**Work request:**
Look through the data below for the line with "800x375 pixels. How", and transcribe it exactly together with each line after it up to and including the line with "Viewport: 616px width, 834px height.". Give nothing else.

[Input — start]

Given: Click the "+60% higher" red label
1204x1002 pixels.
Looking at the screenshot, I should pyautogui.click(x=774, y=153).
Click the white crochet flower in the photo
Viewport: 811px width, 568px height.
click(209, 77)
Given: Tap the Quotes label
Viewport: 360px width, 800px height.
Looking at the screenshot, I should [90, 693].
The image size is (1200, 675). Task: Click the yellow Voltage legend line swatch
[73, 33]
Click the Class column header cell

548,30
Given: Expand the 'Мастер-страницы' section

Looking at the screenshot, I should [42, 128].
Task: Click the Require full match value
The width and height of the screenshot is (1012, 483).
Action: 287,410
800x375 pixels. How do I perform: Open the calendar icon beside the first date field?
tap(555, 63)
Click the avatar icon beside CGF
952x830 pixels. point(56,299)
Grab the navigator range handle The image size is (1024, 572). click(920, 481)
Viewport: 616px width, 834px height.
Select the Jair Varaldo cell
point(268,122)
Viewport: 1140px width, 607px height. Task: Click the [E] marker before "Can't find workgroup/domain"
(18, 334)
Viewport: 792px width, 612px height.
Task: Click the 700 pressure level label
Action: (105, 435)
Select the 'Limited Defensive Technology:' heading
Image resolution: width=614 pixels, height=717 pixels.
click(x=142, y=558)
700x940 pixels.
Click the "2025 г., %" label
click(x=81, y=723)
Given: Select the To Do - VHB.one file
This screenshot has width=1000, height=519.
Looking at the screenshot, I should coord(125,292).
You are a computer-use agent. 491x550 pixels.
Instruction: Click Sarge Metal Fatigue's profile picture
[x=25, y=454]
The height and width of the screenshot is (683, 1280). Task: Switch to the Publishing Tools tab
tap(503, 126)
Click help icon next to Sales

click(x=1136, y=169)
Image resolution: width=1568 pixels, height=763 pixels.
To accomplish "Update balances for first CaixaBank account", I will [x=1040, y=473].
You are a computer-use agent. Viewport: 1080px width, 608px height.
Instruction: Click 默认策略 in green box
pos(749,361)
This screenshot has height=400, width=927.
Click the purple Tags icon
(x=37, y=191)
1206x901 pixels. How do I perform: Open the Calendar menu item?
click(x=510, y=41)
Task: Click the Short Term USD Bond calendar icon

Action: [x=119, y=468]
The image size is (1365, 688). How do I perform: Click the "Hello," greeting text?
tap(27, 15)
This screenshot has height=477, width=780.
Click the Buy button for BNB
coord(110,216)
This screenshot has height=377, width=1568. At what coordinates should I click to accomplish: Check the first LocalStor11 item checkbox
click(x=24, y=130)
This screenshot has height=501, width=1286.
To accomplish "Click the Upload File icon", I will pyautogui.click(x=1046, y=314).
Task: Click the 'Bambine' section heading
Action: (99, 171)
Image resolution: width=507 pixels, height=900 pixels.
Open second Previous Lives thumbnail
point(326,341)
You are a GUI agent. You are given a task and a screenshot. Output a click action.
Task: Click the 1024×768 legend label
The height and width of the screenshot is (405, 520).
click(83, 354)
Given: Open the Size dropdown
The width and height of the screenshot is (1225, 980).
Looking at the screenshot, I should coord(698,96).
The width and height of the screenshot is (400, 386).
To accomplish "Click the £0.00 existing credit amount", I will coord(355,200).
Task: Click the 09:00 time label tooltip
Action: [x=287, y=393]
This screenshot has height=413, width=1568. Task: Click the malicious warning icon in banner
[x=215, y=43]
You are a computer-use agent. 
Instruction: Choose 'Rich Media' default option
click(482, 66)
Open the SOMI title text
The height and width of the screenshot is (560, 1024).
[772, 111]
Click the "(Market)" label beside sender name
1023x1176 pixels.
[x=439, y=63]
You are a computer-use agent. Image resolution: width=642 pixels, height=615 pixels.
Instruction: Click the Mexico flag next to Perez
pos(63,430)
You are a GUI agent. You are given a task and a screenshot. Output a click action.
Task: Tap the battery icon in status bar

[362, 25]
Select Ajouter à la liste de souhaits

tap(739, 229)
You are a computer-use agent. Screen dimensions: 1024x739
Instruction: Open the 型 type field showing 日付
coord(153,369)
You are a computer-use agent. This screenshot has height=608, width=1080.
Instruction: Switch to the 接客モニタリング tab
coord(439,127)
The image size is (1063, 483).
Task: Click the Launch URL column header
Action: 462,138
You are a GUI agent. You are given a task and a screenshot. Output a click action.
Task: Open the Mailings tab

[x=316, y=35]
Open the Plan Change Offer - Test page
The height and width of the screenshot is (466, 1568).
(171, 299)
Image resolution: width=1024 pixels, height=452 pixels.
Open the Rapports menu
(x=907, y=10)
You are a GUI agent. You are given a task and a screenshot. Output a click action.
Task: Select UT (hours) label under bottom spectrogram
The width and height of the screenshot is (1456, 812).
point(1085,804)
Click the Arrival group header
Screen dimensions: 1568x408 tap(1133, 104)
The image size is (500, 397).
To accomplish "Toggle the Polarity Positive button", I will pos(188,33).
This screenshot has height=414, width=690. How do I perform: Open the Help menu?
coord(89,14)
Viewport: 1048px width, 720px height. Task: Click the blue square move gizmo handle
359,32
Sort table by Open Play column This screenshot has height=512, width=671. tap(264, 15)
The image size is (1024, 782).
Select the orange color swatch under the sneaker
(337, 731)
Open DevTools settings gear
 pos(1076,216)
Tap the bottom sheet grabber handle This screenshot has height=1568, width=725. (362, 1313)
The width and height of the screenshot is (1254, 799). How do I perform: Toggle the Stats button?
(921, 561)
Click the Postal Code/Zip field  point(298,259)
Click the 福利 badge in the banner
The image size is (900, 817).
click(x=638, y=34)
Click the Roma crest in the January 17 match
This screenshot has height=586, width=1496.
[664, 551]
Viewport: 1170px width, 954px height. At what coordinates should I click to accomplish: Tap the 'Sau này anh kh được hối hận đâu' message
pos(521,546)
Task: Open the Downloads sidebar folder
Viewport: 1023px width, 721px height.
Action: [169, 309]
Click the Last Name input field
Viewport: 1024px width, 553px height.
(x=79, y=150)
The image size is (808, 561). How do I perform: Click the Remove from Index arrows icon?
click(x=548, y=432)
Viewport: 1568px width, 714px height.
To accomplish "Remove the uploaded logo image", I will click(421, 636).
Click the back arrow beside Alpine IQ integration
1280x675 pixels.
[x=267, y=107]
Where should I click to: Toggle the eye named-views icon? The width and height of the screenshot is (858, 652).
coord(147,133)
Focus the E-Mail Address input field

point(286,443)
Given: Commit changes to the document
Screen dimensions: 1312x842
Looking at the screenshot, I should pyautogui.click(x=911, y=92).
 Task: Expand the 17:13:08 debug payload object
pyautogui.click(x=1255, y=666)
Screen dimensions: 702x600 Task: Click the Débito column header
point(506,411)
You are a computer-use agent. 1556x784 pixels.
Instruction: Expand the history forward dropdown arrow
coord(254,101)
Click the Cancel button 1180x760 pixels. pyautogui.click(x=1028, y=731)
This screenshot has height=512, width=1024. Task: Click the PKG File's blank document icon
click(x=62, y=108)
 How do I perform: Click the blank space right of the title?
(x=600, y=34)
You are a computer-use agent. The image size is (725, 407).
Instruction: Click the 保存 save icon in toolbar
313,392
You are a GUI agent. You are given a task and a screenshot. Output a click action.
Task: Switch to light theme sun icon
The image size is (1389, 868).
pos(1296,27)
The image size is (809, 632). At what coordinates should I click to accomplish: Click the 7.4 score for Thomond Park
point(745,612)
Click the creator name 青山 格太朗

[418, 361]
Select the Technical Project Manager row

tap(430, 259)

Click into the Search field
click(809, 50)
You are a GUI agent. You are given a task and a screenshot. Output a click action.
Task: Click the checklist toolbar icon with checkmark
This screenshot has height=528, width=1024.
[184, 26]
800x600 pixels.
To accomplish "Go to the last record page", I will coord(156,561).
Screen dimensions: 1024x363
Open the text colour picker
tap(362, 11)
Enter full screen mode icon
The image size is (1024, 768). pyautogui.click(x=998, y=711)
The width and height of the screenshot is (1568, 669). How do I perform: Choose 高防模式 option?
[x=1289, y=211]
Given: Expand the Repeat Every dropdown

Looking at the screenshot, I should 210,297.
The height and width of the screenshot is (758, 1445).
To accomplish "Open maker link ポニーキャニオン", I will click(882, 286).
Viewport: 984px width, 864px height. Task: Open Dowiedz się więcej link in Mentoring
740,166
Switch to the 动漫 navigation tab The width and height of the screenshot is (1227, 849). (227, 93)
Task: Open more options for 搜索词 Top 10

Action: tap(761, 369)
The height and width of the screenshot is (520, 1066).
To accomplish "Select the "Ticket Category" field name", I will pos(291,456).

[Input — finish]

**Output of the task:**
800x375 pixels. How do I perform: Open the calendar icon beside the first date field?
tap(555, 63)
Click the avatar icon beside CGF
952x830 pixels. point(56,299)
Grab the navigator range handle The image size is (1024, 572). click(920, 481)
Viewport: 616px width, 834px height.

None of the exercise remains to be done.